(THE DATA begins)

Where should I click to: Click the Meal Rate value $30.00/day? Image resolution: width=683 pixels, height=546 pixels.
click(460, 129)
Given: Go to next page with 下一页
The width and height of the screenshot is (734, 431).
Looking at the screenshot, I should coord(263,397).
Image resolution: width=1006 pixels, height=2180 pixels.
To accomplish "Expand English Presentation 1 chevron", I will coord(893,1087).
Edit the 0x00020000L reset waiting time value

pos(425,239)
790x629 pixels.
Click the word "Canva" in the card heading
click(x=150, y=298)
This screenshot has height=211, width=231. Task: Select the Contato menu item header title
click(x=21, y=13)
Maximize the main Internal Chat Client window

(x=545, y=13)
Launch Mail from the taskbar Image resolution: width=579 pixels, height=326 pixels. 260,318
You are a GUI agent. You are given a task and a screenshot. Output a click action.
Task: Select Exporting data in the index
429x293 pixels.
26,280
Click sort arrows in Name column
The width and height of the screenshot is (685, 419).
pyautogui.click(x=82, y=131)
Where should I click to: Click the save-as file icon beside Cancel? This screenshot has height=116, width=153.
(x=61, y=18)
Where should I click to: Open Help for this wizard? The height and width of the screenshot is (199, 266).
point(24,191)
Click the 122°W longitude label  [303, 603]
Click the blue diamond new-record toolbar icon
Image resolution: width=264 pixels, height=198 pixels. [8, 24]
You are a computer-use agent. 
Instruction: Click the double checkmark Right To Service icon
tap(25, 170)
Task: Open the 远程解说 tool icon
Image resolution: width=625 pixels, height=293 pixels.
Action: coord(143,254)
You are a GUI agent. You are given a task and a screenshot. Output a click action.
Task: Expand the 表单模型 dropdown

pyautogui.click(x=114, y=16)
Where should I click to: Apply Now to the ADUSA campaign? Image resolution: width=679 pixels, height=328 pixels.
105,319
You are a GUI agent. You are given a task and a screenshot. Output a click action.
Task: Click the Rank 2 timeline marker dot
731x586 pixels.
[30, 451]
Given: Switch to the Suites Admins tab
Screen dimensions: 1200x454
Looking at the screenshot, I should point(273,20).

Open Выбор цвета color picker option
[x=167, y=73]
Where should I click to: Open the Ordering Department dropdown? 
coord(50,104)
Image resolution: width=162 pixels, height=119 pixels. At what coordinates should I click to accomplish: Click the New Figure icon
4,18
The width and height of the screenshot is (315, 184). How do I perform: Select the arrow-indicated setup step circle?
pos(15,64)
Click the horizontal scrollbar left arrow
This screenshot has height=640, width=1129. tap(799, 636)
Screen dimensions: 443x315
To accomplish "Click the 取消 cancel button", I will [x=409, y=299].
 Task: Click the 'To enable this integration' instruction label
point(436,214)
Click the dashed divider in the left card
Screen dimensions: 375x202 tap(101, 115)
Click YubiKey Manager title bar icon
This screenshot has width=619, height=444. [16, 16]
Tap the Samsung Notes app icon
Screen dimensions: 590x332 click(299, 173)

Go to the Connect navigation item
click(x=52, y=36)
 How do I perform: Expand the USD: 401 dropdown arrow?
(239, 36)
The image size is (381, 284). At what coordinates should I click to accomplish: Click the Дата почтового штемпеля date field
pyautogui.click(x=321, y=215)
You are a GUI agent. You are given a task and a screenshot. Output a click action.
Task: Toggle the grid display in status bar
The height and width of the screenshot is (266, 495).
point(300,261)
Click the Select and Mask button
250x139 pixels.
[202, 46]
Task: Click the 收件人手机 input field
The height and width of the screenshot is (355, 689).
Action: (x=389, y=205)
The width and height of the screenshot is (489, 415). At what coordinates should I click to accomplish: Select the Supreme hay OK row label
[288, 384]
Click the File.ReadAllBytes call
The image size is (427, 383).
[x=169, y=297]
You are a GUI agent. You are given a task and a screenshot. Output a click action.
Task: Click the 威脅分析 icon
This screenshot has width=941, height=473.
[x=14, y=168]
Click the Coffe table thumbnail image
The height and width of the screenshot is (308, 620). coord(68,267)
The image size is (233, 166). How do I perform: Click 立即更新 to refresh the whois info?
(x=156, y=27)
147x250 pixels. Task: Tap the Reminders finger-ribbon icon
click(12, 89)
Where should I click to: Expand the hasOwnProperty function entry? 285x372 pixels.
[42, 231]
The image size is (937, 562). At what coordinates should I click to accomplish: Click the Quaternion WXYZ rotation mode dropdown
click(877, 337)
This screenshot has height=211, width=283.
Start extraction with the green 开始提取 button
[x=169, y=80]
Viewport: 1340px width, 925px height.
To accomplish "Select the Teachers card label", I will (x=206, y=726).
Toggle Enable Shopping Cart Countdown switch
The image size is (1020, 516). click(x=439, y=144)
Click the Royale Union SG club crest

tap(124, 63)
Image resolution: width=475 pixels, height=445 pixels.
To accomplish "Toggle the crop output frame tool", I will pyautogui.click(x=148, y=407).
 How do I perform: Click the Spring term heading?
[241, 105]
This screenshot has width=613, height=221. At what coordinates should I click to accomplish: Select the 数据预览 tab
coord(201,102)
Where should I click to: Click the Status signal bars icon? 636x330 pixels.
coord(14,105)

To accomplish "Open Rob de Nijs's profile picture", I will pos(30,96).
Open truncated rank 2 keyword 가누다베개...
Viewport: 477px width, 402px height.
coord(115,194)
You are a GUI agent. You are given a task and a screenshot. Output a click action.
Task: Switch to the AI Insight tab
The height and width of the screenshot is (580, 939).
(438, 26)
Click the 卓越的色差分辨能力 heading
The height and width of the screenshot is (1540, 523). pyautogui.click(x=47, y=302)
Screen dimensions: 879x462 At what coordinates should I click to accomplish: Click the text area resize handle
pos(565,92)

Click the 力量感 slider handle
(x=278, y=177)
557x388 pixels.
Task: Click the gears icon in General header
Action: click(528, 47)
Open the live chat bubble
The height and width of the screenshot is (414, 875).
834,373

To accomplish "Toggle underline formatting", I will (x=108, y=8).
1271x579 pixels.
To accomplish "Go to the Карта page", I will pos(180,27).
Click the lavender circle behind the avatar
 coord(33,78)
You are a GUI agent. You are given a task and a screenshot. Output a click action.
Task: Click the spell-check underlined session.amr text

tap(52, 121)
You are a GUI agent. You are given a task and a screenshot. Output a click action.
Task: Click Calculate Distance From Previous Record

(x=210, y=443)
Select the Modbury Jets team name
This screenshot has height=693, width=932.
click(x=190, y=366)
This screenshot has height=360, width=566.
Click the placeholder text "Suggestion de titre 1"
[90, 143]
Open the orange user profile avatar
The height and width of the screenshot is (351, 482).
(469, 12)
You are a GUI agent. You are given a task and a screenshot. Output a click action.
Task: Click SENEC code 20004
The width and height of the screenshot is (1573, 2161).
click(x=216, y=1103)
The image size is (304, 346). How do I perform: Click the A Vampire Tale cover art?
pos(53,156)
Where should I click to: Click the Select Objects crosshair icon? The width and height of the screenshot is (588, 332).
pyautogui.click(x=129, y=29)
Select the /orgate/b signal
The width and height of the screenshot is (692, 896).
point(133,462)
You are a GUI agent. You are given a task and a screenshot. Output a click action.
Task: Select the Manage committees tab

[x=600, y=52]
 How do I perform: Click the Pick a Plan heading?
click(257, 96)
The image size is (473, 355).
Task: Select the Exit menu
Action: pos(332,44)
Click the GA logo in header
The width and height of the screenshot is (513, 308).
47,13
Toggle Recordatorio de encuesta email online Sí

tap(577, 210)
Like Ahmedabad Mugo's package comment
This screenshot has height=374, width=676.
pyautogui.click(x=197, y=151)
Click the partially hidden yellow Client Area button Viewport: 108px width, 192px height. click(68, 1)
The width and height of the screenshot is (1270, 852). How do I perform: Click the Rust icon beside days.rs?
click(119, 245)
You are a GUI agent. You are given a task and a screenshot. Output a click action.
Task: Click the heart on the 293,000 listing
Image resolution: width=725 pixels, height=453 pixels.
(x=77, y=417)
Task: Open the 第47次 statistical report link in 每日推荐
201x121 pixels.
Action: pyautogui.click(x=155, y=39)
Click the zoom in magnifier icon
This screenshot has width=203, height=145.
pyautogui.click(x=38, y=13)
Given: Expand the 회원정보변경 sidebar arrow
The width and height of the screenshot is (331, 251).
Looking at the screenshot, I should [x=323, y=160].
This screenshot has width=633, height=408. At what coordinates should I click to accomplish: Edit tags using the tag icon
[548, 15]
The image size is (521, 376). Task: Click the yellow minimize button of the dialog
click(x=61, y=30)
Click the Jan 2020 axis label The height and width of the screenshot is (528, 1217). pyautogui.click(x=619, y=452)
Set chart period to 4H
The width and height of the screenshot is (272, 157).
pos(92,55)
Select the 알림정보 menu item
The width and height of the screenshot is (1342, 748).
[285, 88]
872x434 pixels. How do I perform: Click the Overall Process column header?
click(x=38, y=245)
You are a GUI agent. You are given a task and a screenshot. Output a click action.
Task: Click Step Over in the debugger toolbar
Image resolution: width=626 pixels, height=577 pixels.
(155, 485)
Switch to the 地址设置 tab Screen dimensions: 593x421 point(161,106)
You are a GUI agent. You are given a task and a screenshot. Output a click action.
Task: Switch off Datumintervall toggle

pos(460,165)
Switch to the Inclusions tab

(THE DATA ends)

WORK REQUEST
Repeat exactly the lines above from the one with "The width and height of the screenshot is (685, 419)." up to and including the one with "Task: Open the 远程解说 tool icon". No other line belongs in the reply.

SOLUTION TO THE PROBLEM
The width and height of the screenshot is (685, 419).
pyautogui.click(x=82, y=131)
Where should I click to: Click the save-as file icon beside Cancel? This screenshot has height=116, width=153.
(x=61, y=18)
Where should I click to: Open Help for this wizard? The height and width of the screenshot is (199, 266).
point(24,191)
Click the 122°W longitude label  [303, 603]
Click the blue diamond new-record toolbar icon
Image resolution: width=264 pixels, height=198 pixels. [8, 24]
You are a computer-use agent. 
Instruction: Click the double checkmark Right To Service icon
tap(25, 170)
Task: Open the 远程解说 tool icon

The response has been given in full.